Drinkwater sensed a rivalry existing between the two young men. He turned to Fraser, standing beside the binnacle and watching anxiously as they crept into Chinese waters.
'What's your opinion, Mr Fraser?'
Fraser borrowed Quilhampton's proffered glass and clambered on to the larboard rail. At last he jumped down.
'No doubt, sir. A British seventy-four, two frigates and two sloops ...'
'A seventy-four!' exclaimed Drinkwater, unable to contain his surprise. The presence of a powerful third-rate argued it was, at the very least, a force under a senior captain flying a commodore's broad pendant. And that meant an officer senior to Drinkwater. Now his plan to recruit his ship before reporting his presence to his seniors was impossible. He fished irritably in his tail-pocket for his Dollond glass and, stepping up on a carronade slide, half-hoped to confound the experts beside him. To his intense annoyance he found they were correct.
There was something familiar about the seventy-four.

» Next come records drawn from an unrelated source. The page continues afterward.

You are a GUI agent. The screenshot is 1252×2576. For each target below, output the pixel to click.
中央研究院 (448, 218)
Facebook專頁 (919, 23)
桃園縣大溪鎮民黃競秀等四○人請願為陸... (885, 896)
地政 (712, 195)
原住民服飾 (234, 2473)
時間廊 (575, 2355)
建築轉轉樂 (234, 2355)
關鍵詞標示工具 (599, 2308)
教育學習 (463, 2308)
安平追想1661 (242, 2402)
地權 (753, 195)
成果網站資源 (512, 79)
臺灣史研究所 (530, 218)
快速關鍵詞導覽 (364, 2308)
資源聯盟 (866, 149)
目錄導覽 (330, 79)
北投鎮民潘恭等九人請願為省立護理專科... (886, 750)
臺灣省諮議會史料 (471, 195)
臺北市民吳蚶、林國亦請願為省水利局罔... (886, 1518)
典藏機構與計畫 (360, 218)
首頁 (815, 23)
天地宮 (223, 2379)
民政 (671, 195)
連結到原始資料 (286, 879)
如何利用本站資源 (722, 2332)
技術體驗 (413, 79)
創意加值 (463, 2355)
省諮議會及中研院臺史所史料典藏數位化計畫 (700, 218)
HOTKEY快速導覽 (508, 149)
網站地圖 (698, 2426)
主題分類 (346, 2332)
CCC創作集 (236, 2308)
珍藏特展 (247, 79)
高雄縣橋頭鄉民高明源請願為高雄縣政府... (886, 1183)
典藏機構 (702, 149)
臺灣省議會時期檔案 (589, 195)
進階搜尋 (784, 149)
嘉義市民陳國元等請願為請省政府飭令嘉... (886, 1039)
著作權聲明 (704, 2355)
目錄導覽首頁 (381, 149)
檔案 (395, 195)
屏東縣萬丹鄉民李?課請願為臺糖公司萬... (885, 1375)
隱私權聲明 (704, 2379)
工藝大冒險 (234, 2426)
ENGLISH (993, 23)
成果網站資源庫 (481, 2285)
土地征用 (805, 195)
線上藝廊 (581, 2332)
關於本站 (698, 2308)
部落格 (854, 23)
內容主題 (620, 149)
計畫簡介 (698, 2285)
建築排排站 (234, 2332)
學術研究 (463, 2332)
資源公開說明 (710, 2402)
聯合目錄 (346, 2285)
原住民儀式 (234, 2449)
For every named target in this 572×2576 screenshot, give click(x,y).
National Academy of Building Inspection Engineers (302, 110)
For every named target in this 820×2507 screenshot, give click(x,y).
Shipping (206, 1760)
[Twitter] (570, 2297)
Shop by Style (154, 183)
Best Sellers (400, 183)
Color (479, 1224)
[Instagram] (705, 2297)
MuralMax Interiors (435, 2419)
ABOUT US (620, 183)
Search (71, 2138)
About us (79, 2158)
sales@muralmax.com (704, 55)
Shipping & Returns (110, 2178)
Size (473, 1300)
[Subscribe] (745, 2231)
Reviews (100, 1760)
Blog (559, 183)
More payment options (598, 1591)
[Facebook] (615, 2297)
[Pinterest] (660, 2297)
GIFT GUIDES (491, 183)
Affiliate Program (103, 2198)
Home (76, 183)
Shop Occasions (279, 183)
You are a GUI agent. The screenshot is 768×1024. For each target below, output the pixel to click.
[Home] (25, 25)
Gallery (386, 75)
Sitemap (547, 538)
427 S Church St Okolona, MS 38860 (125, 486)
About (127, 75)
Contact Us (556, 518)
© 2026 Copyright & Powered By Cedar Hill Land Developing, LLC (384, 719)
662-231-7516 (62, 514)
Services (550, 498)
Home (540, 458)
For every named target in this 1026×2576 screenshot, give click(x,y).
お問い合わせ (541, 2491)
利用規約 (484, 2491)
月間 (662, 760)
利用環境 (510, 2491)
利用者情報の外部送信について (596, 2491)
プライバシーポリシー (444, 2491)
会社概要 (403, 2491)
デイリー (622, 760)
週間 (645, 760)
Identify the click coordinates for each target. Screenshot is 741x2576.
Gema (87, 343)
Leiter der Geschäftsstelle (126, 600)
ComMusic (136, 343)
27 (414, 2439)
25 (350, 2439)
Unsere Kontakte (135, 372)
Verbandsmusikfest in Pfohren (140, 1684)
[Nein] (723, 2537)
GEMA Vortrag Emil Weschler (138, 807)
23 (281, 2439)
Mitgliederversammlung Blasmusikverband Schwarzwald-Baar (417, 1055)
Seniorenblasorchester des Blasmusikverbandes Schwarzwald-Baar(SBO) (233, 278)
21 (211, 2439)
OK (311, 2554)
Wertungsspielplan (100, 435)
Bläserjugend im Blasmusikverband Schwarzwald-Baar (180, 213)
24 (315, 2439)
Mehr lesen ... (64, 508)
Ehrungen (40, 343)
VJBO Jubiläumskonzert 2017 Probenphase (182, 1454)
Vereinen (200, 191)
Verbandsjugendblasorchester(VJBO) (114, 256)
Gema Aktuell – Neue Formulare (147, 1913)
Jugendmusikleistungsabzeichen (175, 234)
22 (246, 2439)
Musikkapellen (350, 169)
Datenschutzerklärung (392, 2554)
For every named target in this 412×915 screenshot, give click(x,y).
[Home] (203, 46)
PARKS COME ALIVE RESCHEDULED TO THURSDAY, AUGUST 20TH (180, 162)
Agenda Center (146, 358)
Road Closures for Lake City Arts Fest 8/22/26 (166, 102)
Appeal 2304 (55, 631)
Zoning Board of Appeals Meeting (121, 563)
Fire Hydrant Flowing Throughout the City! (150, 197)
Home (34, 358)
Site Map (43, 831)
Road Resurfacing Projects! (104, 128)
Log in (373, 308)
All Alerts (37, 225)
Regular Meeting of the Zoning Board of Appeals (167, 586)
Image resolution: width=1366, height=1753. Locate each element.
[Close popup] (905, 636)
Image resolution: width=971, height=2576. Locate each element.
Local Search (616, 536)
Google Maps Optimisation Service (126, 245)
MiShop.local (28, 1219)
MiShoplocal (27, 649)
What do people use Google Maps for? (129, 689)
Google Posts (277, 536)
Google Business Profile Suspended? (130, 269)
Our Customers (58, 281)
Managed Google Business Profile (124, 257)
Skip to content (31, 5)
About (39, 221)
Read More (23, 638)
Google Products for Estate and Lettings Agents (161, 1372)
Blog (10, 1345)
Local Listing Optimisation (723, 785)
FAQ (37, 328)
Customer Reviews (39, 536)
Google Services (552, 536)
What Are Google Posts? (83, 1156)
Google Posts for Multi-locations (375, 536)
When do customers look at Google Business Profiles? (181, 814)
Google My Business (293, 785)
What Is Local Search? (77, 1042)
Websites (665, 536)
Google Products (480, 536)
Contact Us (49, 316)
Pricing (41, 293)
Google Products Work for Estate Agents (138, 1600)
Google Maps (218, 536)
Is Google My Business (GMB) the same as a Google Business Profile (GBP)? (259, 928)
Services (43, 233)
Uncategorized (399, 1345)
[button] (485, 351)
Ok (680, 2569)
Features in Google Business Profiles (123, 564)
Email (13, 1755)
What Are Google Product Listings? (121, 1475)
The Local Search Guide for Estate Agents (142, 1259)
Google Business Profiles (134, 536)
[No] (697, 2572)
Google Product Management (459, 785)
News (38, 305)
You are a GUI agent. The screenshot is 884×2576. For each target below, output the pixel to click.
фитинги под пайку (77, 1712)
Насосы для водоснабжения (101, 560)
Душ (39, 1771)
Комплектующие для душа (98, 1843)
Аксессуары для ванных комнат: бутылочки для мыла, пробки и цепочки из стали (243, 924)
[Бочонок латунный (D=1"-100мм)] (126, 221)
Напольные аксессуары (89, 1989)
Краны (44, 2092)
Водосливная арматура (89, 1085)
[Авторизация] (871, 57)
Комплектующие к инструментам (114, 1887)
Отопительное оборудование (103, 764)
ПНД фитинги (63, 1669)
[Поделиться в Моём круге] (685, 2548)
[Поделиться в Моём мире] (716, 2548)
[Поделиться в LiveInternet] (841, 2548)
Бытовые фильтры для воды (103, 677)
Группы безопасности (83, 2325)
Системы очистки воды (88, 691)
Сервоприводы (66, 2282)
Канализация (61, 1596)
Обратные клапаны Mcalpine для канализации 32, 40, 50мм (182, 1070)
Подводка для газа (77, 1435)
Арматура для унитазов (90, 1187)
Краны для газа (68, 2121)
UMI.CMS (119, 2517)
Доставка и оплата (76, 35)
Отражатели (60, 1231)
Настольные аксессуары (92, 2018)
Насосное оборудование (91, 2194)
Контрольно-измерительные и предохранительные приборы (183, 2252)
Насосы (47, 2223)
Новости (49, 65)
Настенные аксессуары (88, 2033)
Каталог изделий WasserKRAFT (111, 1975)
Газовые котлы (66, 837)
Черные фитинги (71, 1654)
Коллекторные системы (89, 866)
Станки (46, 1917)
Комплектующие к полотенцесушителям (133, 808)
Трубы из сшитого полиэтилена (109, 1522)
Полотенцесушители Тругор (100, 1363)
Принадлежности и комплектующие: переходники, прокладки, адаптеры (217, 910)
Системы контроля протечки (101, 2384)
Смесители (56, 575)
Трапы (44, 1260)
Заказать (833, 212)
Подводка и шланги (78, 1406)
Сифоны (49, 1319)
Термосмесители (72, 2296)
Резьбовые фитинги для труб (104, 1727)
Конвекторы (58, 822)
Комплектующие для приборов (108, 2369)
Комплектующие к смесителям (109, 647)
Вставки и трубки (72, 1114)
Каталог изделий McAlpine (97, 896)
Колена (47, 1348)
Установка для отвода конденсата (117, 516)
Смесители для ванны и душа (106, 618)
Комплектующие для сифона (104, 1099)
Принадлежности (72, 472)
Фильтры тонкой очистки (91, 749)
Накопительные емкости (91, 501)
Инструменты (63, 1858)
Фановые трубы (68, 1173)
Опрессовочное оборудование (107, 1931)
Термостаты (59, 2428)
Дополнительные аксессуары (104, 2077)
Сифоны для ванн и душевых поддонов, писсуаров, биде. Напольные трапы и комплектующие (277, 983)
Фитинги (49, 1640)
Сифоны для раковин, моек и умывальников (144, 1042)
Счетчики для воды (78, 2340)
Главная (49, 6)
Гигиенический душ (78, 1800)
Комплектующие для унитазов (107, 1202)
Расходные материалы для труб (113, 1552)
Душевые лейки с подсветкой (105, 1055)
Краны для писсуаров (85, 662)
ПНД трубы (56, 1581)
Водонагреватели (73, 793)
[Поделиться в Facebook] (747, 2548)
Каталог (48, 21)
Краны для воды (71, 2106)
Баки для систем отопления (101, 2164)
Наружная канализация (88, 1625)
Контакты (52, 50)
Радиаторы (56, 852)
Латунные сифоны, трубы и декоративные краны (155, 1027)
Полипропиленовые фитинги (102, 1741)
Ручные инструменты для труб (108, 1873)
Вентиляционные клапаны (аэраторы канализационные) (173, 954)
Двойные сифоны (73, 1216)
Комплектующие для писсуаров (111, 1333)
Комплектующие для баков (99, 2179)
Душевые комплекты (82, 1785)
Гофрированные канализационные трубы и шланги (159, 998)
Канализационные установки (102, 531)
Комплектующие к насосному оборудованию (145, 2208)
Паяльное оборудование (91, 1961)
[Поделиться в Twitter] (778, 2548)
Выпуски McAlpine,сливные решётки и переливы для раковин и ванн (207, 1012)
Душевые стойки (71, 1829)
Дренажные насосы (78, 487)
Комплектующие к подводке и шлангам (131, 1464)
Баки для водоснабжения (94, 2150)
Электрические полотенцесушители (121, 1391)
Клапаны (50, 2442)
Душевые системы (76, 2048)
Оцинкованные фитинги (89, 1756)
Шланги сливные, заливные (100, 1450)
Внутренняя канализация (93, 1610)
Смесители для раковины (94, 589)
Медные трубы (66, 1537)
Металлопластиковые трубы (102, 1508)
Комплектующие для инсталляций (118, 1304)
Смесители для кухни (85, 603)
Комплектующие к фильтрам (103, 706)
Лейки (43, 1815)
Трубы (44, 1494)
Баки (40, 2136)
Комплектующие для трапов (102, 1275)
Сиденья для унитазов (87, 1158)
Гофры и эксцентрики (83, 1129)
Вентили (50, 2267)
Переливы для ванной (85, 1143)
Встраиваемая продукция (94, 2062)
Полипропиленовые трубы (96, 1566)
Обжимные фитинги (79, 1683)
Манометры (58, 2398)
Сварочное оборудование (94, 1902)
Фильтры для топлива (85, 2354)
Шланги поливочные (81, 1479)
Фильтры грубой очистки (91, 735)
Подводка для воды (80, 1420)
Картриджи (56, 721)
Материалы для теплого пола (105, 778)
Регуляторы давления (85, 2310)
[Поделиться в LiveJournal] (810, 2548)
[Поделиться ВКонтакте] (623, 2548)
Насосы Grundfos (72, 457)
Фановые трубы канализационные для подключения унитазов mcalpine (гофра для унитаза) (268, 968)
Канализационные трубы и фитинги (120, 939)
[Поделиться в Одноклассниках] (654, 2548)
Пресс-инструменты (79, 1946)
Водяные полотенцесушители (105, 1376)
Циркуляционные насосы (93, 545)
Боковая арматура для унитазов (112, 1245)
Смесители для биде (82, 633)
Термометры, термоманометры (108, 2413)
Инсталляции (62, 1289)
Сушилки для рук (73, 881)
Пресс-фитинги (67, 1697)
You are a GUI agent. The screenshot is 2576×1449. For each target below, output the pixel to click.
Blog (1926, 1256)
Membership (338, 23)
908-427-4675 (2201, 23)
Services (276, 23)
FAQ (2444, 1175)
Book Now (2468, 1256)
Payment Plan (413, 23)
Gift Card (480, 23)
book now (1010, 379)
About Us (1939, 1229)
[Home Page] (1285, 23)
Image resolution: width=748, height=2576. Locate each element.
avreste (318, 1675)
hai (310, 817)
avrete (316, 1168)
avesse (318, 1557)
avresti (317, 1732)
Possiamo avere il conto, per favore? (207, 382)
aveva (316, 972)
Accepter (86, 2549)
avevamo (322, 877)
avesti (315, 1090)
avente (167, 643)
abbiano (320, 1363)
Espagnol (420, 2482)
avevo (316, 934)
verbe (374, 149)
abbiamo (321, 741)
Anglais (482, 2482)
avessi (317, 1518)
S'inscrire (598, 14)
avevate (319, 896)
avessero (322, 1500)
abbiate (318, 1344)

She lay with her head to the eastward, riding to a weather tide, and he had a good view of her. He was certain he had seen her before. Then he recognised her. He shut his glass with a snap and jumped down to the deck.
'She's the Russell , gentlemen, unless I am greatly mistaken.' But he was confident of her identity. She had been part of Onslow's division at Camperdown and had stood in the line at Copenhagen where, punished for her mistake in following the Bellona , she had taken the ground under the Danish guns. 'And she flies a flag at her mizen ...'
There was no doubt in Drinkwater's mind that he had discovered the squadron under Rear-Admiral Drury.
He had his barge called away as soon as he had saluted Drury's flag, leaving Fraser to anchor Patrician and Musquito . He could only clearly identify one of the two frigates, the Dedaigneuse , for a fine rain had begun to fall and a damp chill filled the air so that the oarsmen bent to their task over a smooth sea, blowing the trickling rain from their mouths. Drinkwater sat wrapped in his thoughts. He watched the big two-decker loom over them as they approached, remembering her on a grey, gun-concussed October afternoon off Camperdown eleven years earlier. Eleven years! Where had the time gone? He wondered if Tregembo, sitting beside him at the tiller, entertained himself with such gloomy thoughts. Eleven years! They were both worn out in the King's Service, grown grey in the harness of duty like their ships.